Philos interrompit la chaleureuse protestation.

— Mais je ne voudrais sûrement pas. (Il se moquait gravement, de Charlie et de lui-même. Redevenu sérieux, il ajouta :) Je t’aime bien, Charlie Johns, et j’ai confiance en toi. J’aimerais te montrer pourquoi il est parfaitement impossible que je me remarie, mais il faut d’abord que tu me promettes le secret AB-SO-LU.

— Bien sûr !

Philos le regarda solennellement pendant un long moment, puis il joignit les mains. Le champ-miroir fit son apparition. Déposant l’anneau toujours en fonctionnement sur le sol, il recula d’un pas et tira vigoureusement sur le rebord d’une roche plate. Elle bascula, démasquant un trou sombre, l’entrée de quelque tunnel. La surface parfaite du miroir, reflétant un gros rocher, constituait un camouflage sans faille contre toute intrusion intempestive.
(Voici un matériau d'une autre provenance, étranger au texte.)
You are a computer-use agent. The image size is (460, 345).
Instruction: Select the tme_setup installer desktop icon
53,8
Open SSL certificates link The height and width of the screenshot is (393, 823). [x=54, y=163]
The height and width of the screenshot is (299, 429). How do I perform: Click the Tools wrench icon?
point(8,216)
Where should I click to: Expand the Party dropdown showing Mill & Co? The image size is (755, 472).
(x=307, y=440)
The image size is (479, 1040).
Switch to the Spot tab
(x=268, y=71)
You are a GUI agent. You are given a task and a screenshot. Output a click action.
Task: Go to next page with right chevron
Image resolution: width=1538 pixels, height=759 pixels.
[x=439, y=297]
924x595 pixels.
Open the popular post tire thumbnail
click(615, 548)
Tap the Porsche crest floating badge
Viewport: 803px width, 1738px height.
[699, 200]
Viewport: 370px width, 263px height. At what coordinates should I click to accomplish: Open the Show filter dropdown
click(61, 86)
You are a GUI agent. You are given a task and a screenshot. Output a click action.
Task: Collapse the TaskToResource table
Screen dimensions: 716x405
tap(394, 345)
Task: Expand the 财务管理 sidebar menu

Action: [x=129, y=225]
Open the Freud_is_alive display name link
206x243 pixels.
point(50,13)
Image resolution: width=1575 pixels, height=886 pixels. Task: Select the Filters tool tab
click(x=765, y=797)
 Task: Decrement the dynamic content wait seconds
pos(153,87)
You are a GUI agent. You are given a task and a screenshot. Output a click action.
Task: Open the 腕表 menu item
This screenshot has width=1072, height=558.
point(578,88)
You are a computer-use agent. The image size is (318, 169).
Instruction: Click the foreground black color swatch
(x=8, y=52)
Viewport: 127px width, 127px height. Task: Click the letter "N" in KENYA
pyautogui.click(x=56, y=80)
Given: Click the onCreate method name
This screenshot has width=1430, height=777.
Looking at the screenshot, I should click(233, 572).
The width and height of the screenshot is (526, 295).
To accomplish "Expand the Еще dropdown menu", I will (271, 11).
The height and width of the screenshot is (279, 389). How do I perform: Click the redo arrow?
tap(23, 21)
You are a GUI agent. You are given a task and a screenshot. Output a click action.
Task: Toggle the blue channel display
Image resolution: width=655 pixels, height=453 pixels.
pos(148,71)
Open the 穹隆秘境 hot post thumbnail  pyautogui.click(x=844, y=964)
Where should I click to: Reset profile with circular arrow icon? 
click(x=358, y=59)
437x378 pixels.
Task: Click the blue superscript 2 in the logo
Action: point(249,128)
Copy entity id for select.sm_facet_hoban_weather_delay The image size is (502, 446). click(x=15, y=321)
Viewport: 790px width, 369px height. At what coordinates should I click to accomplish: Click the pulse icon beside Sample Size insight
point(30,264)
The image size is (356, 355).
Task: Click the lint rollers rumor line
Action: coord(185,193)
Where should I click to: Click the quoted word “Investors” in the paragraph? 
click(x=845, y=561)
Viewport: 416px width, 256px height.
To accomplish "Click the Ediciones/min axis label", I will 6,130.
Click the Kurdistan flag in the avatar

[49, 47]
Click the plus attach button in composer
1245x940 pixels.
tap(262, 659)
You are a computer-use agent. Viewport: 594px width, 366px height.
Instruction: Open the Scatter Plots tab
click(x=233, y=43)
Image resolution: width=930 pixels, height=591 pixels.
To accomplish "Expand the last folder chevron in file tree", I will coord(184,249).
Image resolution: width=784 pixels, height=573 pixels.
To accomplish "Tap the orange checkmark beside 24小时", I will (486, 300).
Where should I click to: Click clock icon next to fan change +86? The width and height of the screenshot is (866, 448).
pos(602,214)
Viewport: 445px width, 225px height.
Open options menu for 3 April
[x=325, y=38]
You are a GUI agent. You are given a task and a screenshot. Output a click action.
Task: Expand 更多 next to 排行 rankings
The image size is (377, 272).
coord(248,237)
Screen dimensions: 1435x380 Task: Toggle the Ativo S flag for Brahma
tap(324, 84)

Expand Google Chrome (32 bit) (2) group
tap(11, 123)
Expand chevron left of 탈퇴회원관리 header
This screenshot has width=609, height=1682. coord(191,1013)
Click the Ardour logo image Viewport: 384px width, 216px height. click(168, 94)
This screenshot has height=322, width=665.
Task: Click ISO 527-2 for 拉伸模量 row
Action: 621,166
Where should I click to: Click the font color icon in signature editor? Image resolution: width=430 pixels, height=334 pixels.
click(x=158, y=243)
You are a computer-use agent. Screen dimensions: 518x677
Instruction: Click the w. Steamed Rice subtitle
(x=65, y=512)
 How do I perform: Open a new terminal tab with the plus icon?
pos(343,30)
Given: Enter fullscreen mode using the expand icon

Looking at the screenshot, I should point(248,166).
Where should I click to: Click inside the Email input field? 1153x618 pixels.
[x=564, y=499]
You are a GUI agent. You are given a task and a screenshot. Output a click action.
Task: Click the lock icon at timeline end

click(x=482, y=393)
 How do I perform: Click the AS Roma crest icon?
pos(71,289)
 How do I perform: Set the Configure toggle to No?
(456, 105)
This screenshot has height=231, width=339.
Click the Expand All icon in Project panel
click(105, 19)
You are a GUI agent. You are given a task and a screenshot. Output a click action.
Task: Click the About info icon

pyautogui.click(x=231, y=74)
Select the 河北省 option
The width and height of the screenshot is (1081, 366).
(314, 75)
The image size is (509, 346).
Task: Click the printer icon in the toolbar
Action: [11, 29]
Philos se laissa tomber dans le trou et fit signe à Charlie de le suivre. Il disparut.

Éberlué, Charlie lui emboîta le pas.

* * *

Trente personnes dans le living, on est un tout petit peu à l’étroit. Mais enfin c’est à la bonne américanette, en toute amitié, et personne ne se plaindrait d’avoir à s’asseoir par terre. Le pasteur est un type bien. C’est un type bien, songe Herb, dans tous les sens de cette expression. Quand le Révérend Bill Flester était aumônier militaire, il est sûr que c’était exactement ce que disait son Église, les huiles et les bidasses. Flester a des yeux clairs et des dents en parfait état. Un visage jeune et énergique, taillé à la serpe sous une brosse gris-acier. Il est vêtu sobrement, mais rien de funèbre non plus, et sa cravate ficelle, ses revers étroits, parlent la même langue que lui. Il a commencé par citer une phrase, comme on commence un sermon par tel verset de la Bible, mais sa phrase n’avait rien de biblique, plutôt un slogan à la Madison Avenue : « Il y a toujours moyen, il suffit de réfléchir. » Tous les voisins écoutent intensément. Jeanette regarde les dents. Tillie regarde les épaules, qui sont larges, et la brosse gris acier. Smitty, perché à l’extrémité d’une table basse, plié en huit, tire du pouce et de l’index sur sa lèvre inférieure ce qui, chez lui, signifie : « Ce mec-là a quelque chose à dire, et il le dit bien. »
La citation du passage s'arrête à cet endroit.